··· READING PASSAGE ···

Pain and Celebration
Mother’s Day is celebration and pain.
On one side of the event, we pack restaurants, buy out flower shops, eat breakfasts in bed, host special church services, and kick our feet up.
However, there is another side to this celebration that is not as visible- longing and sorrow.
As I prepare to celebrate the blessing of my own amazing mother and the gift of her loving example, a piece of me is touched by grief.
I am in awe of the vibrant and lovely lives of my children who have given me the honorable and tiresome title of mother, but I also understand the pain of the celebration. I have felt it sharply, and I have watched you, my dear friends, as you feel it too.
You are not alone in pain and celebration.
……
Mother of the children you cannot hold, I, like you, have felt the barrenness of an empty womb and empty arms.
I stand witness to you, dear women, whose dreams of a family slip away with each passing year. I know grief is deep.
You, who feel the hole your mother did not fill, I hear you in the voices of my students as they express a longing for a mother to embrace them rather than the addictions or unrealistic expectations that damage and divide.
I, like you, experience the aching of the date that sharply reminds me of the time of year a loved one left far too early.
……
I share your pain, and I celebrate because this is what Mother’s Day is. It is a day of celebration in the pain.
It is a recognition of the mess, the straining, and the bleeding beauty of coming into the world. It is the dancing and laughing with bouncing and playing mixed with yelling and crying.
On Mother’s Day, we are reminded that we have each been born, and each birth is a straining, glorious entrance to life. From our first gasping cries, every step of life is pain in the midst of celebration.

···

WRITTEN PROBLEM >> Please write out the Mother's Day reflection from "You are not" to "and empty arms.".

··· PROVIDED INFORMATION ···

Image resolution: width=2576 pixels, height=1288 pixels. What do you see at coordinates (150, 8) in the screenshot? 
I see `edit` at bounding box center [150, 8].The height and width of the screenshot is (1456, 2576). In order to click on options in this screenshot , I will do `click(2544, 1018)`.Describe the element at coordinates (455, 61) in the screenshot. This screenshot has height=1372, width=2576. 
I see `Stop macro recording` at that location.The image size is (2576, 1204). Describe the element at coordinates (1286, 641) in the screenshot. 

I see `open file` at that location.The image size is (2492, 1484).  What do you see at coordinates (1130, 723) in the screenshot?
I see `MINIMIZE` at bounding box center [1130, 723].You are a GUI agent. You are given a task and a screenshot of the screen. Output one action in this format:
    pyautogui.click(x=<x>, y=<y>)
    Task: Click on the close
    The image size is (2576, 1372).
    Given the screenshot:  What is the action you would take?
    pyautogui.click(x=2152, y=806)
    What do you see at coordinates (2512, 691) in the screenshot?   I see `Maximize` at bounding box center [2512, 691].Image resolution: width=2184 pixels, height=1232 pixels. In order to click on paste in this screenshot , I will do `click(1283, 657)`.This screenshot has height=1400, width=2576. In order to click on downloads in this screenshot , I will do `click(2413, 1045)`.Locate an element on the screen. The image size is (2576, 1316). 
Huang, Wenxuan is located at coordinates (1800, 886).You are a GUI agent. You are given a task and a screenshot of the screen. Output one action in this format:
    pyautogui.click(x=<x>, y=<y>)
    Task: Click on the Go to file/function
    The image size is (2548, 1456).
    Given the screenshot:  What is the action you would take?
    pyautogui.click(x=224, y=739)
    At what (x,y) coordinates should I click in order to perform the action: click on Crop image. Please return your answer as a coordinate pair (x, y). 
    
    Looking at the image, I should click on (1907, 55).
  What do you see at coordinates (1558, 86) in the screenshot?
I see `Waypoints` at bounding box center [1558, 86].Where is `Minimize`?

···

THE RESULT >>
You are not alone in pain and celebration.
……
Mother of the children you cannot hold, I, like you, have felt the barrenness of an empty womb and empty arms.